During a midnight outing I paddled along a wooded hillside where there were a number of unlit houses invisible among the trees. At about 100 yards from shore the bright beam easily picked out their white trim. There was neither enough contrast nor shadows—my line of sight was parallel with the beam—to help distinguish one tree from another. At 50 yards, individual trees, weathered wood stairways, and concrete bulkheads were clearly visible. At 15 yards the T300L HD brought everything in the square into what almost looked like daylight. At a distance where I’d be looking to come ashore I’d easily be able to spot smooth beaches and open ground for camping.
I have only two quibbles with this flashlight. First, the switches are hard to find by touch. And second, the housing is black, which is not easy to find in the dark. While a smaller LED flashlight would be better for general-purpose lighting in camp, if you’re searching for something on the water or trying to find your way at night, the T300L will brighten your prospects.
Chris Cunningham is the digital editor of Small Boats Monthly.
The Bushnell Rubicon T300L HD has been discontinued. (Updated 11/26/22)
The cases of flashlights should have one flat side, so that they can be placed on a surface and remain stable without rolling. This seems obvious but few are constructed that way.
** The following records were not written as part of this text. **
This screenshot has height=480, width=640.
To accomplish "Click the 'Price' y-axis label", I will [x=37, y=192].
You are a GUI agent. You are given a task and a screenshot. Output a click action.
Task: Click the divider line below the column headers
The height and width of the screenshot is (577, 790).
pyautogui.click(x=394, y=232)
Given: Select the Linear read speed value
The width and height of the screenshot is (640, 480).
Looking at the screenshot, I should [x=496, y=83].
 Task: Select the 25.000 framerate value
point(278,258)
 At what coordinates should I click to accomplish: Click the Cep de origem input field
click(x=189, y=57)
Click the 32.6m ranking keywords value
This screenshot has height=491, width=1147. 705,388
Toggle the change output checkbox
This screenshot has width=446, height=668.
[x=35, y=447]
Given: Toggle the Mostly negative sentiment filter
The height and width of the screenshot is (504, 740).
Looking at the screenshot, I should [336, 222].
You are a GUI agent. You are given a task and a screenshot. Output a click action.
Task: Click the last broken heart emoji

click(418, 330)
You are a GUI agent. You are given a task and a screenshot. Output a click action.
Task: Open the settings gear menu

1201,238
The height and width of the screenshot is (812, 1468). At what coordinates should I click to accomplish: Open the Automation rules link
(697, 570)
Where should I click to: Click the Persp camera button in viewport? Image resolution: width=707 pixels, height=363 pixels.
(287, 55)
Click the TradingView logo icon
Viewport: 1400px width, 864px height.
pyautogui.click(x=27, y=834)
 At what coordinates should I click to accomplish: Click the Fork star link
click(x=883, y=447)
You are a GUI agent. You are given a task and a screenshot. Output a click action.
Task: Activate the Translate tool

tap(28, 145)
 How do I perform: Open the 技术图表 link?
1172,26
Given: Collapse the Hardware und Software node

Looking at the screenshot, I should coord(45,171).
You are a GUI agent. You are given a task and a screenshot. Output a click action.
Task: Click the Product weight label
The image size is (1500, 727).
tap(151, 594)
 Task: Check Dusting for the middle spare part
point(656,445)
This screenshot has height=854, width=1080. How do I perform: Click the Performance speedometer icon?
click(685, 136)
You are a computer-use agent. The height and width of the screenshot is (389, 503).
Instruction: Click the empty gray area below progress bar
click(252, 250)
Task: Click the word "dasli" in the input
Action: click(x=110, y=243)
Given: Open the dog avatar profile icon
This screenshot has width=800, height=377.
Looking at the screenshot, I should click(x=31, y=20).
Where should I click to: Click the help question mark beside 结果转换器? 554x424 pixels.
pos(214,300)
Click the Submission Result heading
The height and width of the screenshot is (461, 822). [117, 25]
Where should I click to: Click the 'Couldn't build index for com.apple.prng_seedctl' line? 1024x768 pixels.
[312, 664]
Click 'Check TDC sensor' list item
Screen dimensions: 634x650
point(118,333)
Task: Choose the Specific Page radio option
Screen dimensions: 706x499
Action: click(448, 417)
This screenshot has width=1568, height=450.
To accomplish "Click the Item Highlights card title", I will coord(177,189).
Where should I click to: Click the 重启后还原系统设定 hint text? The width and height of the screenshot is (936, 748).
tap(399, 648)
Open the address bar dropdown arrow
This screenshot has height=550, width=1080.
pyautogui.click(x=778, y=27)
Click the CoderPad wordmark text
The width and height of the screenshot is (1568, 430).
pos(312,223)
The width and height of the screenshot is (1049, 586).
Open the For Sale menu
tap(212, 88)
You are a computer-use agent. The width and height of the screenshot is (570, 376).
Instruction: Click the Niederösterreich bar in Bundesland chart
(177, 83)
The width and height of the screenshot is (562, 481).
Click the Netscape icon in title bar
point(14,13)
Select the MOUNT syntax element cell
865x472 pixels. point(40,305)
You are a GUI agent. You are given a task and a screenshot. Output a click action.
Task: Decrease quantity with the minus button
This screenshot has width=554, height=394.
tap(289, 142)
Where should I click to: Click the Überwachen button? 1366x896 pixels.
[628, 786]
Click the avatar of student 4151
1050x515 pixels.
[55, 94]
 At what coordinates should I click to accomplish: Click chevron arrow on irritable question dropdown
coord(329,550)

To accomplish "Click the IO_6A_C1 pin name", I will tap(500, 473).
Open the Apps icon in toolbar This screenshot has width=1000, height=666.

Why handheld flashlights when you have something as good as the Petzl MYO XP headlamp (frees up your hands). Used it for more than six years on a daily basis (OK, I am into my third unit). What about testing something like http://www.greatlandlaser.com/ (laser flare; as an alternative to pyrotechnics) as a handheld device? Just a thought. Michael
Michael, I certainly agree that a headlamp is essential when you need to have your hands free. In camp or at anchor, I’d stow the T300L and use a headlamp. For seeing what’s way up ahead when under way, Bushnell’s T300L is the best flashlight I’ve yet encountered. It is rated at 330 lumens, more than half again brighter than the MYO RXP’s 205 lumens on Boost mode, its brightest output. Lumens measure the total output of light but not its concentration into a particular area. The T300L has a collimated beam so most of the light is directed into the square it illuminates. If the beam of the MYO RXP is wider than that of the T300L, it would be even dimmer on the same target.
There are occasions where I’d rather have a hand-held flashlight. You can hold the beam on your target and face any direction you like. More than once I’ve been temporarily blinded by someone wearing a headlamp who turned to talk to me.
Different tasks require different flashlights. I like to have a wide assortment of them.
I’ve carried a Greatland Laser flare on my PFD for years. I reviewed it while I was editing Sea Kayaker magazine and as a test aimed it at a friend’s house on a hill 3.2 miles away. He saw the distinctive red laser light clearly even when it was surrounded by the lights of my urban neighborhood. A review of the Laser Flare here in Small Boats Monthly is a great idea.
Thanks for your comments,
Chris Cunningham, Editor
Sounds great, but how long do the four AA batteries last?
Bushnell rates the run time as 1.25 hours on high bean, 38 hours on low, 14 hours for the red halo.I’ve been using the T300L intermittently during three photo shoots, midnight range trials aboard a kayak, a half hour walk in the dark, biking 4 miles at night and other miscellaneous tasks and I’m still on the first set of batteries.
Christopher Cunningham, Editor
We ( putting my Registered Maine Guide hat on ) some years back when they were first introduced. Almost everyone bought one. I have a couple, the small one in my PFD and a larger one in the ditch bag. Besides acting to attract specific attention, what they do in fog is remarkable.